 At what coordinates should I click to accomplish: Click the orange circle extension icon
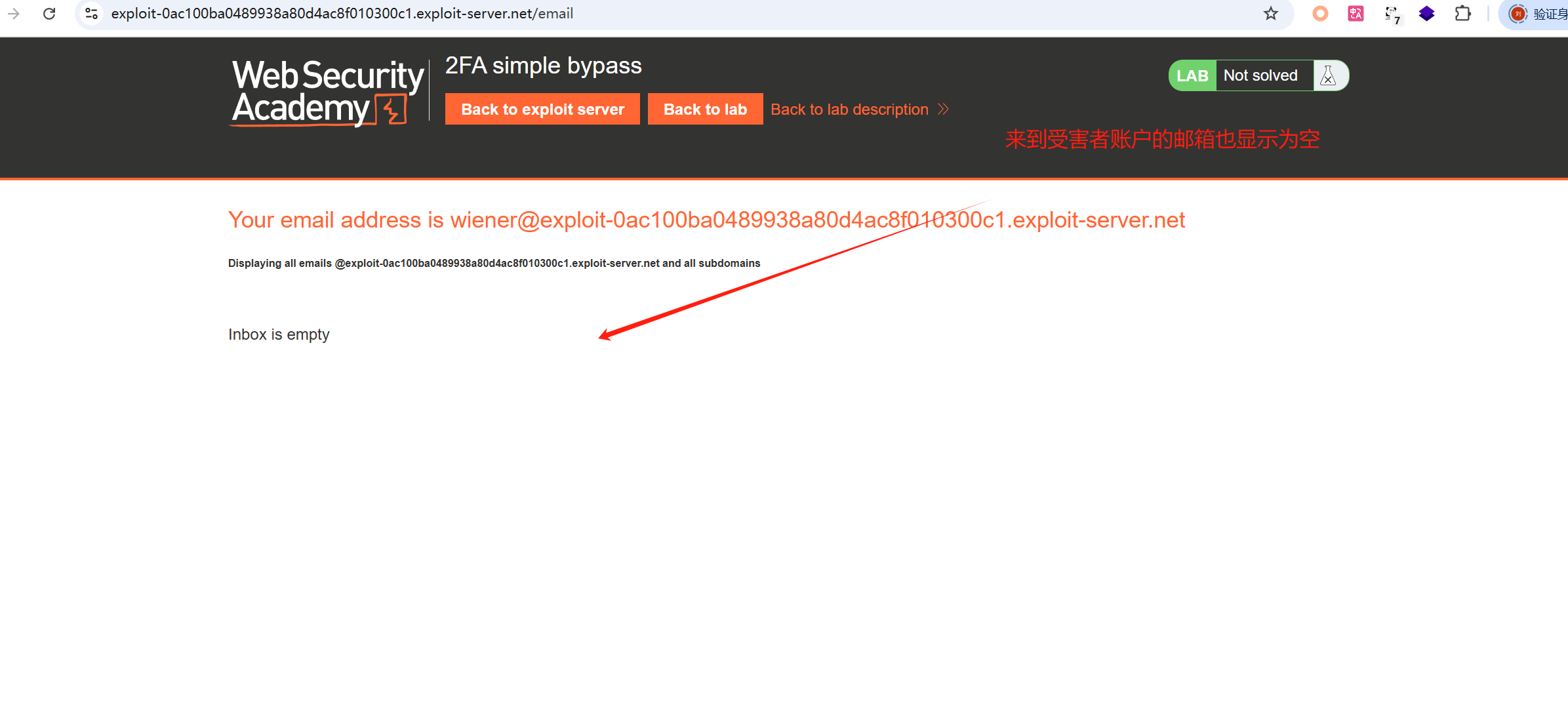(x=1320, y=14)
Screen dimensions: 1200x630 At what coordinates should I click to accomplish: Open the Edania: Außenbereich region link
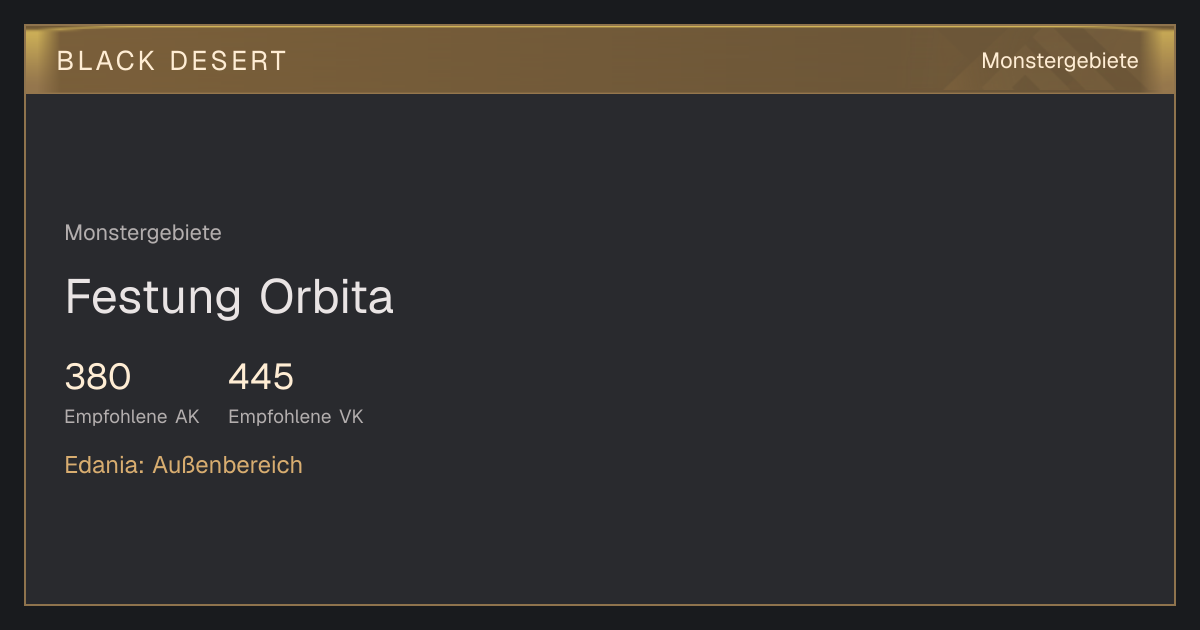click(x=184, y=465)
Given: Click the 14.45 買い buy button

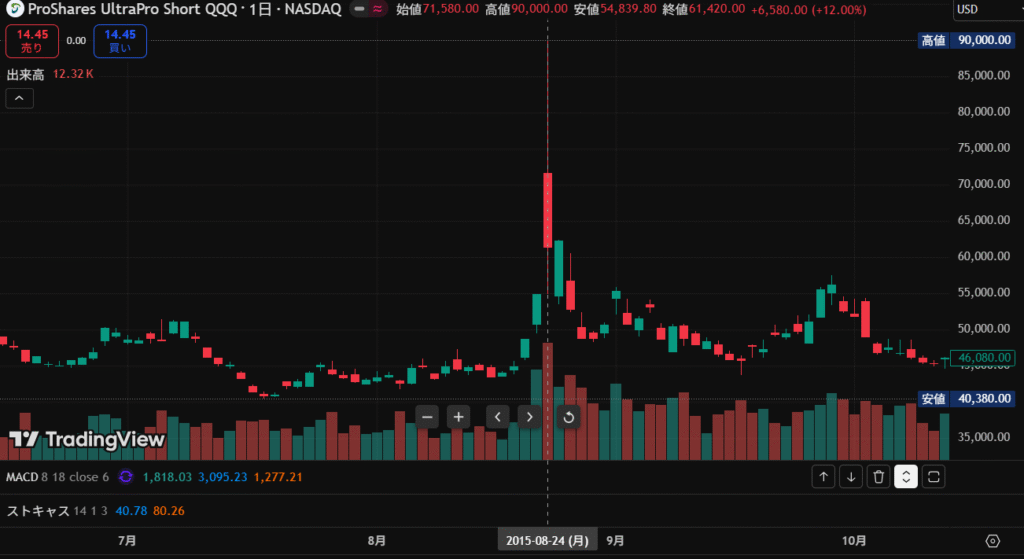Looking at the screenshot, I should pos(120,41).
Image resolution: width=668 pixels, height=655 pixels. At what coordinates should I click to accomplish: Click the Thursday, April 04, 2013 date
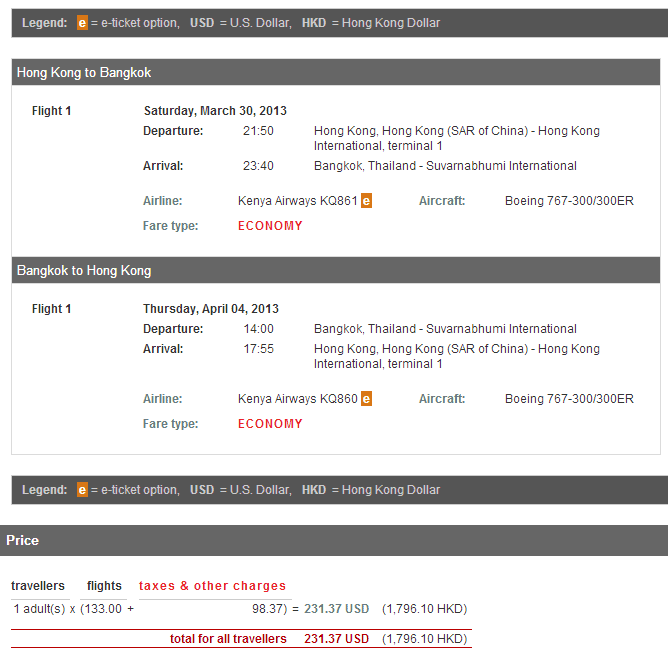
++++
Pictures aside, reproduce all of the material above without alteration.

 At what coordinates should I click to accomplish: Click the orange circle extension icon
(x=1320, y=14)
Screen dimensions: 1200x630 At what coordinates should I click to accomplish: Open the Edania: Außenbereich region link
click(x=184, y=465)
Given: Click the 14.45 買い buy button

Looking at the screenshot, I should pos(120,41).
Image resolution: width=668 pixels, height=655 pixels. At what coordinates should I click to accomplish: Click the Thursday, April 04, 2013 date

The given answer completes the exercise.